What to do:
Repeat each of the following lines word for word, leaving out the pictures.

(Item position entries)
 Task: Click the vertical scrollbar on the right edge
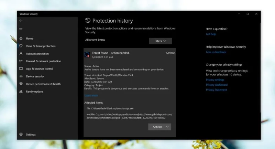tap(260, 67)
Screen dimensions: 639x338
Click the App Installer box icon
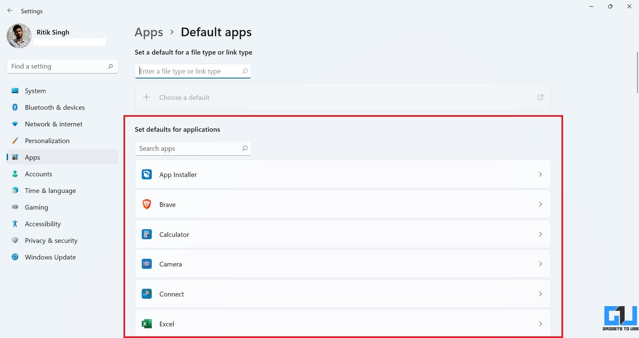click(x=147, y=174)
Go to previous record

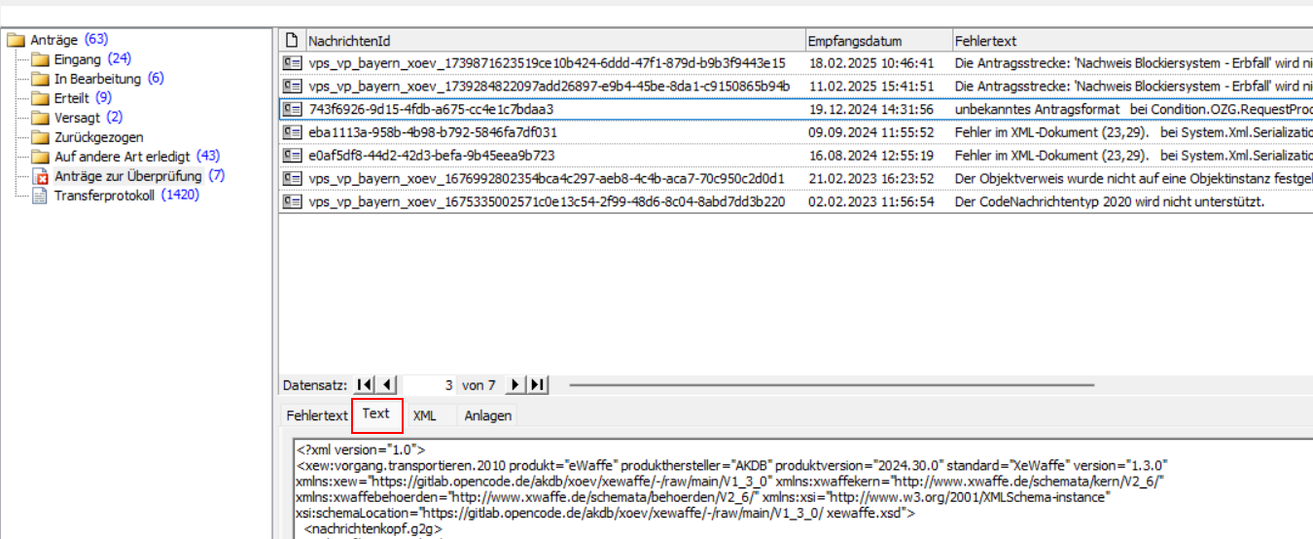[387, 385]
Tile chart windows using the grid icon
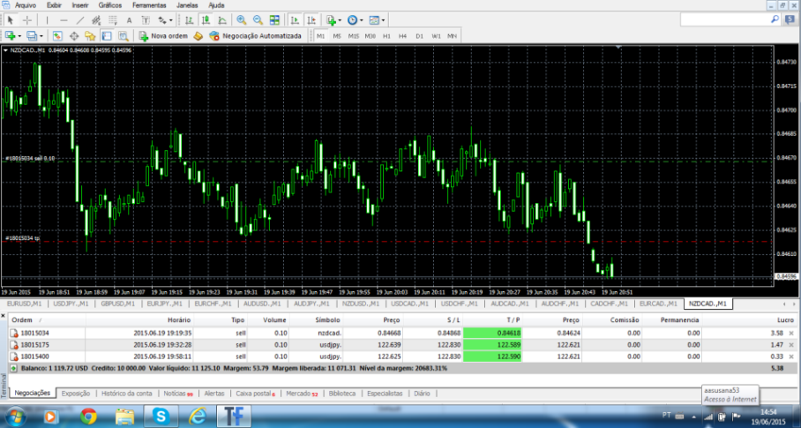This screenshot has height=428, width=801. [275, 19]
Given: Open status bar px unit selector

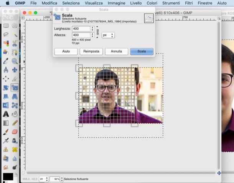Looking at the screenshot, I should click(44, 179).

The completed task:
 Task: Click the vertical scrollbar on the right edge
tap(260, 67)
Screen dimensions: 639x338
Click the App Installer box icon
click(x=147, y=174)
Go to previous record

[387, 385]
Tile chart windows using the grid icon
This screenshot has height=428, width=801. [275, 19]
Given: Open status bar px unit selector

Looking at the screenshot, I should click(44, 179).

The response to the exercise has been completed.